Der Aural Enhancer bietet zudem die Möglichkeit, dem Klang gewisse "Obertöne" hinzuzufügen, was das "Vollröhrenfeeling" sehr bestärkt. Der Sound des IOD bleibt in (fast) allen Einstellungen im Bandkontext immer sehr durchsetzungsfähig, da er nicht "mumpfig" wird. Die sehr gute und präzise Klangregelung ist sehr gut gelungen, steht bei mir aber meistens in der Neutralstellung.
Der Preamp entwickelt durch die Verwendung von zwei EL84 Röhren eine sehr hohe Temperatur. Beim Einbau in ein Rack sollte auf ausreichend Platz ober- und unterhalb des IOD geachtet werden.

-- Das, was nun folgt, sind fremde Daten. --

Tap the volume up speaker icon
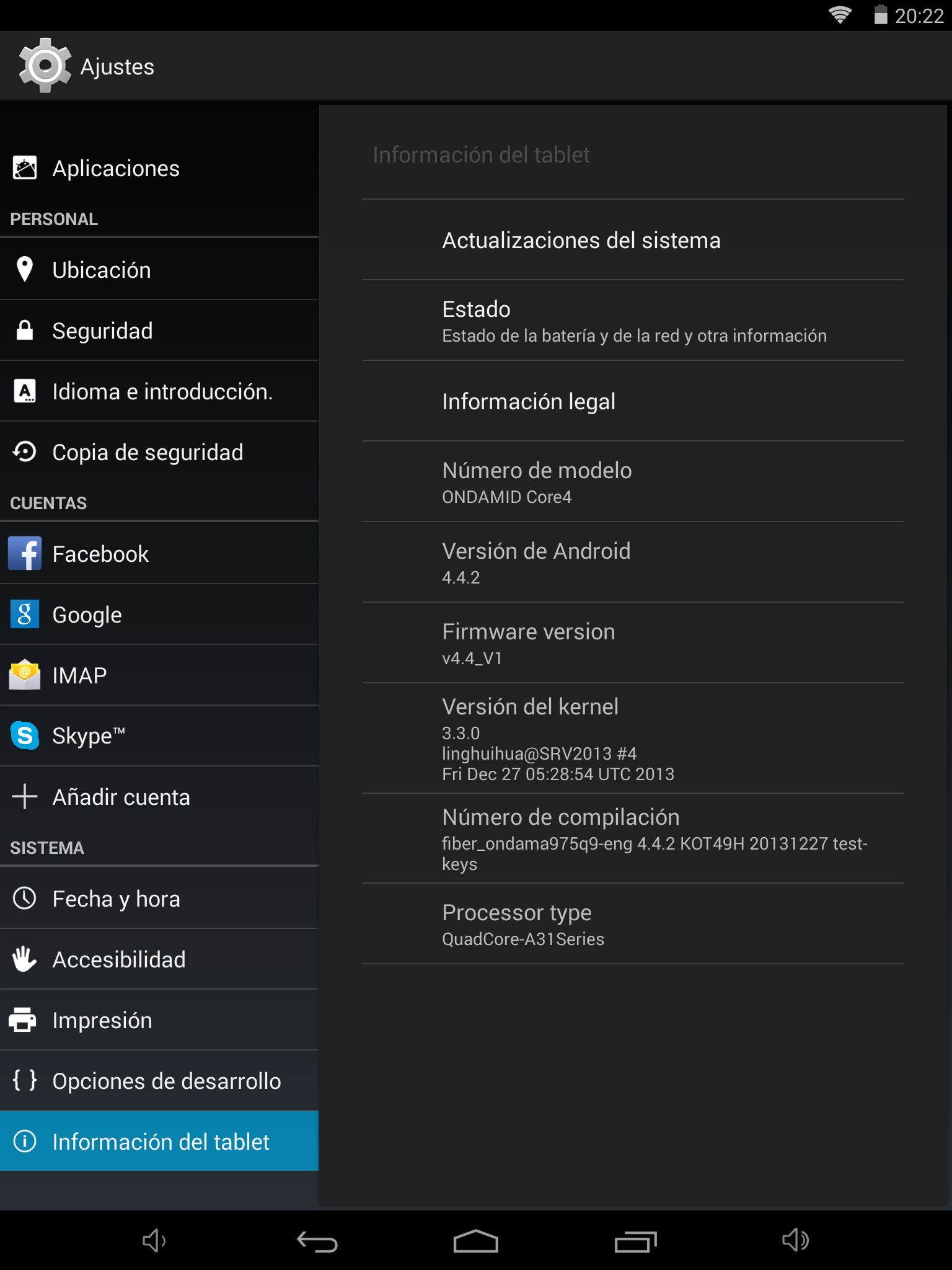The height and width of the screenshot is (1270, 952). tap(795, 1240)
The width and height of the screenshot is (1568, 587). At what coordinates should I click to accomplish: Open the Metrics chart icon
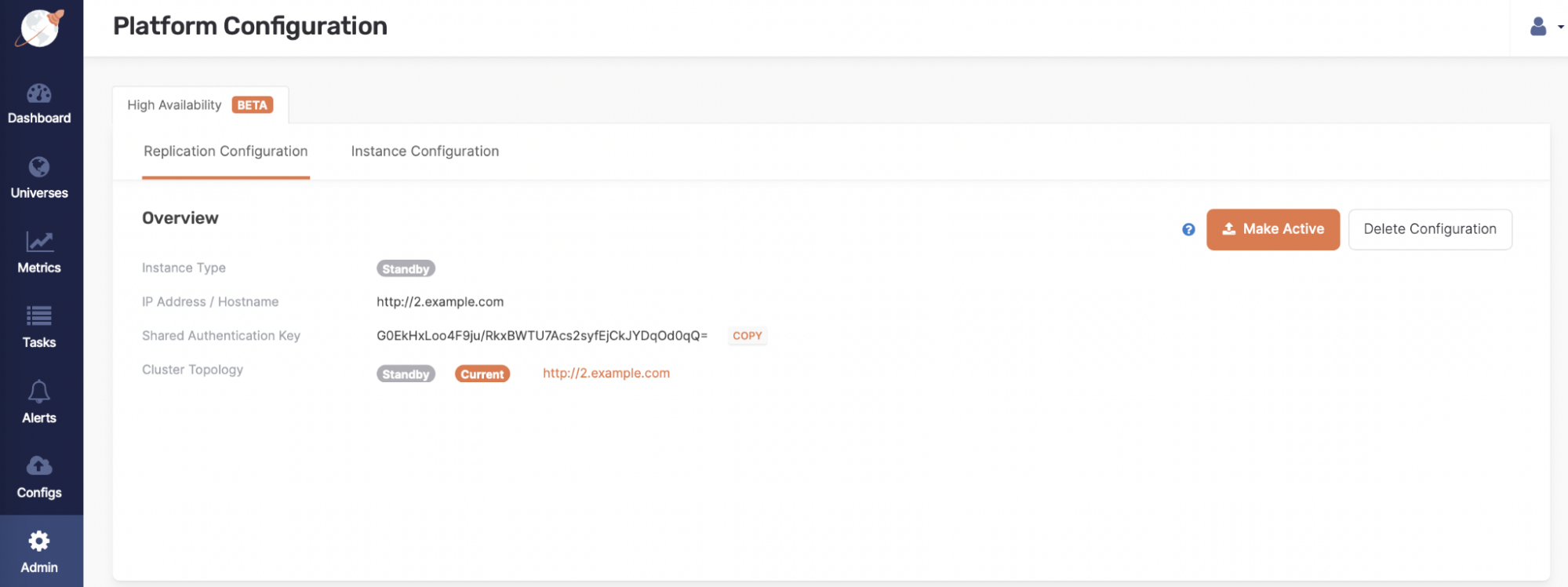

Der IOD arbeitet sehr Nebengeräuscharm und rauscht auch nur bei extremen Einstellungen. Der Sound ist zwar direkt wird aber maßgeblich durch die verbauten Röhren beeinflusst. 

Leider wird auch dieser Preamp aktuell nicht mehr hergestellt und ist nur noch gebraucht zu erhalten. Aufgrund des ehemals recht hohen Verkaufspreises von ca. 1800 DM entwickelte sich dieser Preamp auch nicht gerade zu einem Verkaufsschlager, so dass auch nur relativ wenige Exemplare verkauft wurden. Ein "Schnäppchen" auf dem Gebrauchtmarkt ist somit selten zu finden. Durch die große Bandbreite an Einstellungsmöglichkeiten deckt der Preamp ein weites Einsatzgebiet ab.
Die Verarbeitung ist sehr gut und robust und hält auch einem härteren Touralltag stand.